#### GIVEN PASSAGE:

════

Sabra Installs Ignite as Operator of Three Oklahoma Skilled Nursing Facilities

Ignite Medical Resorts, an Illinois-based operator of post-acute care facilities, continued its expansion push this week in a new partnership with Sabra Health Care REIT (Nasdaq: SBRA).

Ignite formally took over management of three Sabra-owned properties in Oklahoma City, Bartlesville, and Norman, Okla. on New Year’s Day, the provider announced Thursday.

The previous operator, Vision Health, had elected to exit the business, Sabra CEO Rick Matros told Skilled Nursing News via e-mail. Ignite currently serves as the manager of the SNFs, pending formal operational transfer approval from Oklahoma health officials.


The transaction marks Sabra’s first tenant relationship with Ignite, an operator that has been slowly but steadily growing its footprint across the Midwest in recent years.

Primarily focused on the “medical resort” model, or higher-end properties that target post-acute rehab residents covered by Medicare, the company currently operates three other facilities: a ground-up development in Kansas City, Mo., an existing property the company acquired in the Chicago suburb of Niles, Ill., and a SNF on the main campus of the University of Kansas Health System in Kansas City, Kan.

════

#### EXERCISE DIRECTIONS:
Print the section of the article about Ignite and Sabra between "The previous operator, Vision" and "in recent years.", inclusive, with no changes. The data that comes after this point was taken from a separate source.

#### THE DATA:

════

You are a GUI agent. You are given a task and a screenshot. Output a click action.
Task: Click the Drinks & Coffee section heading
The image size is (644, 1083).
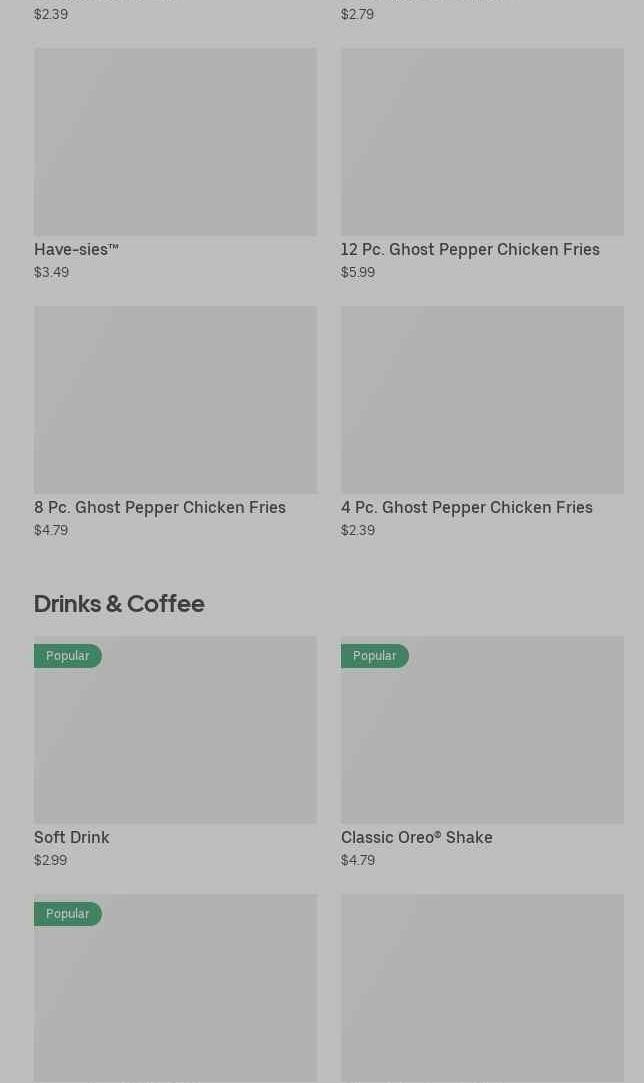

════

#### RESPONSE TO THIS EXERCISE:
The previous operator, Vision Health, had elected to exit the business, Sabra CEO Rick Matros told Skilled Nursing News via e-mail. Ignite currently serves as the manager of the SNFs, pending formal operational transfer approval from Oklahoma health officials.


The transaction marks Sabra’s first tenant relationship with Ignite, an operator that has been slowly but steadily growing its footprint across the Midwest in recent years.